What does it matter? It’s over. It’s bad enough I had to sit through eight periods of geometry, similes, greetings in French and learning about the solar system (which was actually kind of cool), but now, I have to come home and talk about it? Not fair.
The interrogation continues.
“What did you do in school?”
Like my mid -term assessment, there are right answers and wrong answers to this question. If I say “I had palak paneer for lunch,” I can tell it isn’t the right answer.
But there’s only so much information my brain can hold, and my brain would prefer to remember what I had for lunch instead of what I did in dance class (I’m not much of a dancer, so I would like to forget the embarrassment of jazz hands).
Zapped out
“Do you have any homework?”
“I don’t remember. Maybe. Can you WhatsApp and ask?”

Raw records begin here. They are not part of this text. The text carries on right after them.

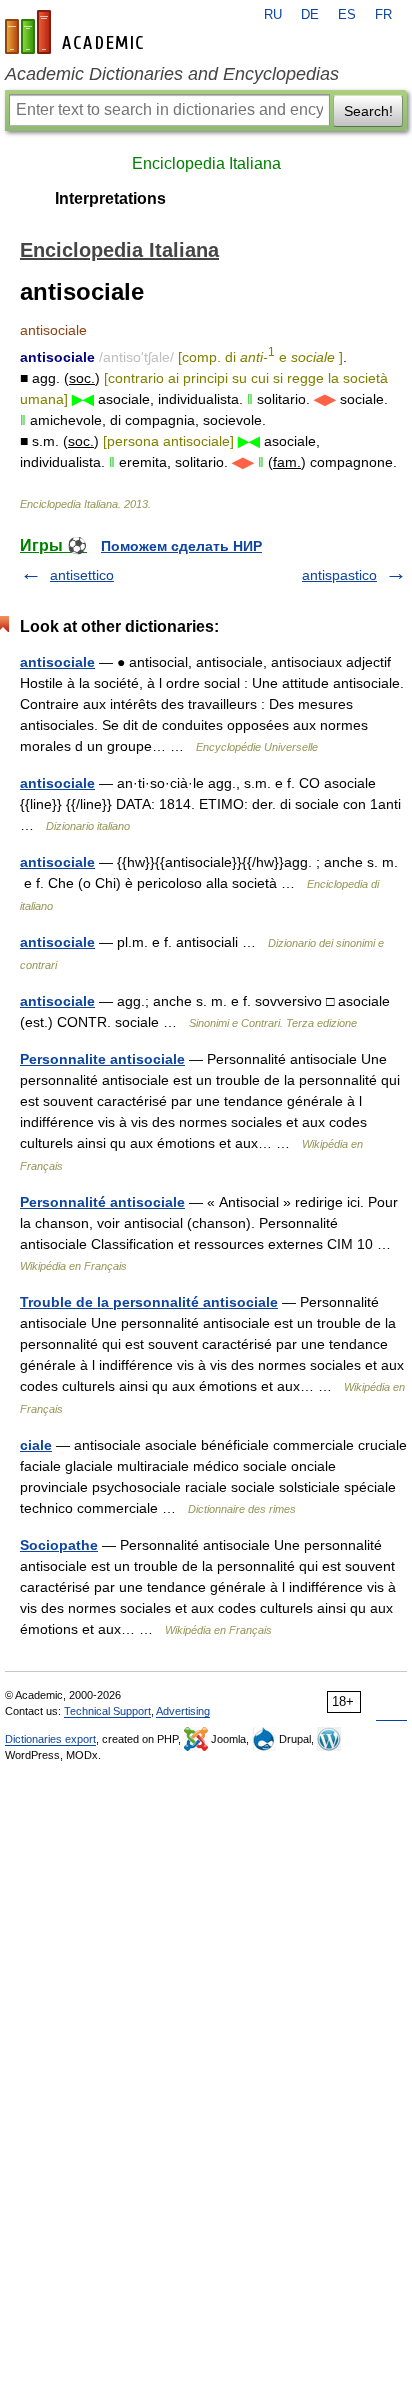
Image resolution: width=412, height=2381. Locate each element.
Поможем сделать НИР (181, 546)
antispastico (339, 575)
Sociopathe (59, 1545)
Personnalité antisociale (102, 1202)
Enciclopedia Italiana (206, 163)
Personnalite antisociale (102, 1059)
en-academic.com (77, 32)
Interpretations (110, 198)
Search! (368, 111)
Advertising (183, 1711)
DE (310, 15)
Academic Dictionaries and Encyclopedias (172, 74)
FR (383, 15)
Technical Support (107, 1711)
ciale (36, 1445)
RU (273, 15)
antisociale (57, 662)
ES (347, 15)
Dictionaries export (50, 1739)
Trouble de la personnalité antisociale (149, 1302)
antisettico (82, 575)
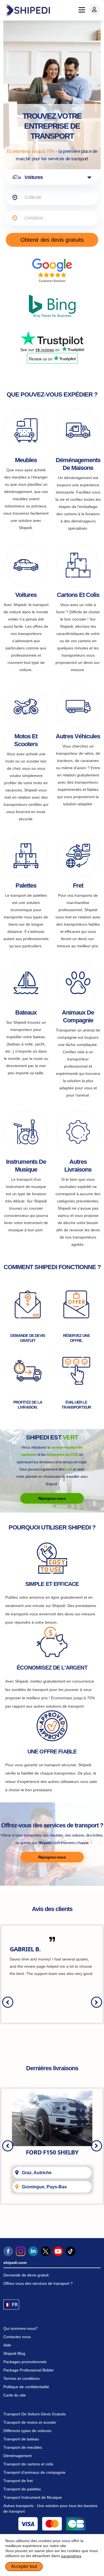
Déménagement (17, 2455)
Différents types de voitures (27, 2430)
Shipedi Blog (14, 2353)
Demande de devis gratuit (26, 2275)
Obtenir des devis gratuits (52, 240)
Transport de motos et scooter (29, 2422)
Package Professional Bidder (28, 2370)
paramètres (71, 2556)
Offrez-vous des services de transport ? (38, 2283)
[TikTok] (70, 2251)
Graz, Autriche (37, 2172)
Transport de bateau (21, 2439)
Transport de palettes (22, 2489)
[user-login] (94, 9)
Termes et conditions (21, 2378)
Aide (7, 2345)
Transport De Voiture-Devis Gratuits (34, 2414)
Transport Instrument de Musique (32, 2497)
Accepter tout (24, 2566)
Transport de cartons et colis (28, 2464)
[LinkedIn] (33, 2251)
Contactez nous (17, 2337)
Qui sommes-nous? (20, 2328)
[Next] (96, 2002)
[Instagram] (21, 2251)
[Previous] (7, 2002)
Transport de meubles (22, 2447)
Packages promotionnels (25, 2362)
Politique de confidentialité (26, 2387)
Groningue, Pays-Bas (44, 2186)
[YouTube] (58, 2251)
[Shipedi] (27, 10)
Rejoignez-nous (52, 1498)
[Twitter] (45, 2251)
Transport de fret (18, 2480)
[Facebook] (8, 2251)
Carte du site (14, 2395)
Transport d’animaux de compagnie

Amma’s face looks like a storm cloud when I say this. And like a storm cloud, it starts raining questions soon.
“Are you not paying attention in class?” “Are you dreaming?” “What are you doing when the teacher is teaching?”
“I don’t know.”
Uh-oh, there are about a hundred wrinkles on Amma’s forehead now. Plus, her nose is red. That’s the wrong answer too.
Sometimes, she tries to word the questions differently to trick me into answering.
“Soooo was school fun?”
“Does learning paryayavachi sound like fun?” Parents are weird.
Once, she read something on the Internet about how to get your child to talk about school (I know she did, because she told Appa , when she thought I wasn’t listening. Parents, we are ALWAYS listening.)
So then she started asking “Who was funny in class today?”
“If an alien space ship could zap away any of your classmates who would you pick?”
What? No one! I wish an alien would come and zap me away so I wouldn’t have to listen to this.
When that didn’t work, Amma and Appa started telling me about their day.
“It will be fun! Let’s share stories about our day.”
Guys, if you think school is boring, wait till you become an adult. It sounds awful. Amma talks about meetings, meetings and more meetings. And her boss sounds worse than my class teacher. They don’t have a play break, and they eat lunch while they work.
I think I’d rather tell Amma how my day was than listen to how terrible hers was!